Lighthouse 割と関係者にしか分からない話かもしれず恐縮なんですが、ADR法に基づく認証紛争解決機関(「行政書士ADRセンター東京」など)は、事業年度ごとに終了後の事業報告書を法務省(正確には法務大臣)に提出しなければなりません(同法20条)。

 また、それとは別に、事業者の状況に変更が生じていれば、変更事項によっては変更届などを出さなければいけないことになります(13条、12条)。

 この変更事項の中身なのですが、少し前までは、事業者の役員の兼職状況の変更についても対象とされていました。
 つまり、事業者が法人の場合、法人の役員などが認証紛争解決機関の運営主体を構成するので、その役員が個人として他の事業をしていたり、他の法人等の役員を兼職しているような場合は、紛争の中身に影響する可能性があると好ましくない、ということでその兼職状況を詳らかにしておく必要があるわけです。

 確かに趣旨はよく理解できるのですが、実際に運営に携わってみると、これが意外に大変な作業を要するということがよく分かりました。

 例えば、行政書士ADRセンター東京では、運営主体である東京都行政書士会には会長、副会長、理事、監事という役員が総勢60名程度いるわけです。そして、どちらかというとベテランの先生やご活躍の先生がいらっしゃるので、東京都行政書士会の役員以外にもどこどこの会社の監査役に入っているとか、何とか協会の理事になっているとか、ご自身で会社を経営しているとか、という兼職が複数あるわけです(そもそも行政書士事務所の経営自体が兼職なので)。ダブルライセンスの人は、税理士とか社会保険労務士とか司法書士とか海事代理士の事務所も含まれてきます。

 そして、少し前までは、この状況に変更がある場合は、細かく変更届を出さなければなりませんでした。つまり、A先生がB会社の取締役から監査役に変わった、とか、C先生が理事を務めるD協会の所在地が移転した、とか、変更がある場合には、都度疎明資料を添えて、変更届を出す必要があったわけです。

 私が理事として事務を担当していた東京都行政書士会の行政書士ADRセンター東京では、理事一人あたり平均4件くらいは兼職先がありましたので、単純計算で60×4=240件の兼職先に少しでも変更がないか常にチェックする作業が生じていました。もちろん、役員の婚姻や離婚、住所移転等も変更届の対象です(これは今も)。

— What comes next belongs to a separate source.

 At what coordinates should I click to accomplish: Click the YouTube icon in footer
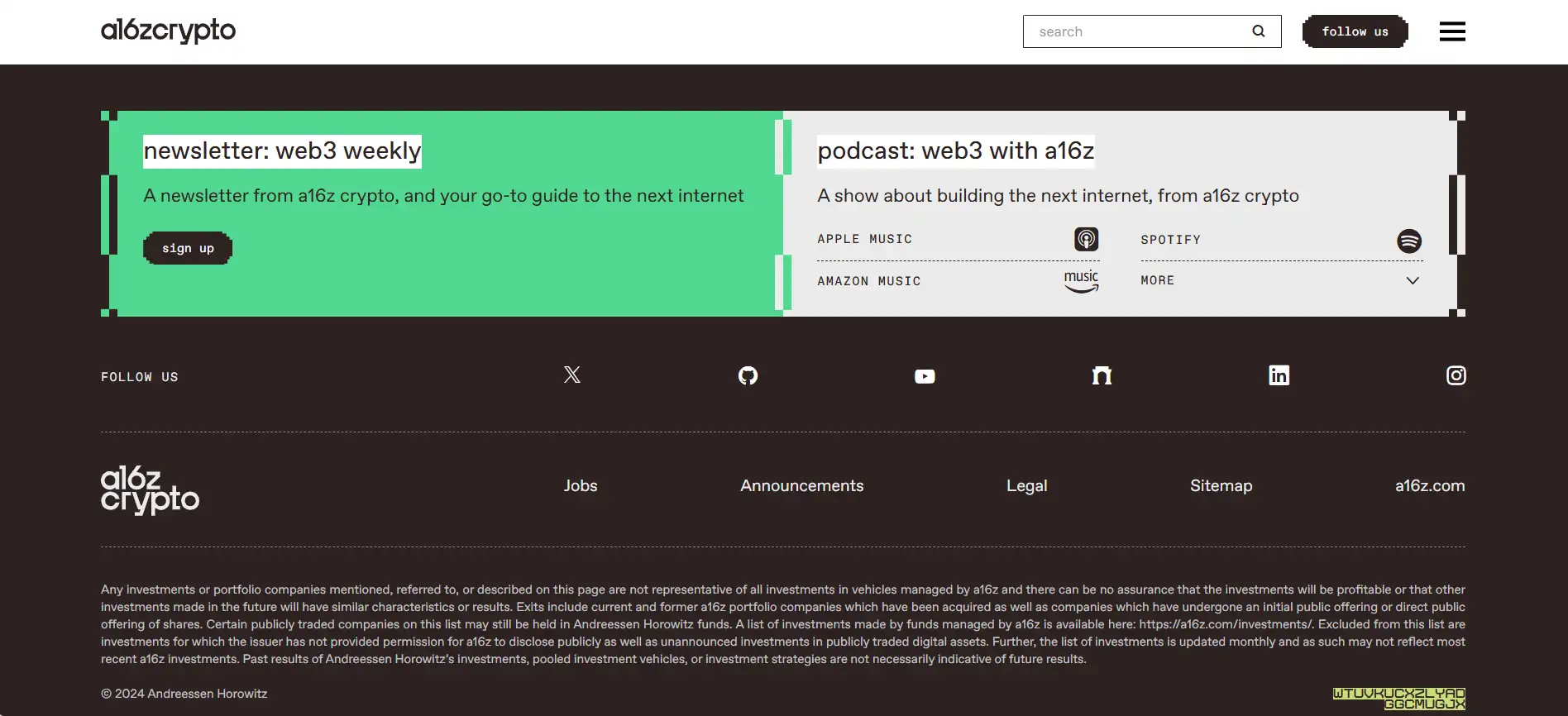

 法務省に呼ばれ、ADR法令の改正について意見を述べる機会がありましたので、そのお話をさせて頂いたところ、今年の1月の規則改正により、なんと役員等の兼職状況に関する変更届が廃止されることになりました(かいけつサポート通信10号等参照)。
 他にも改正して頂きたい点は多々ありましたので、そんなことだけ言うなとお叱りを受けそうではありますが、事務作業的に楽になったのは間違いないので今回からは少し負担が軽減されることになります。
 次に同じような機会があったら、申し述べたいことをもう少し整理して、きちんとお伝えできるように準備したいと思っています。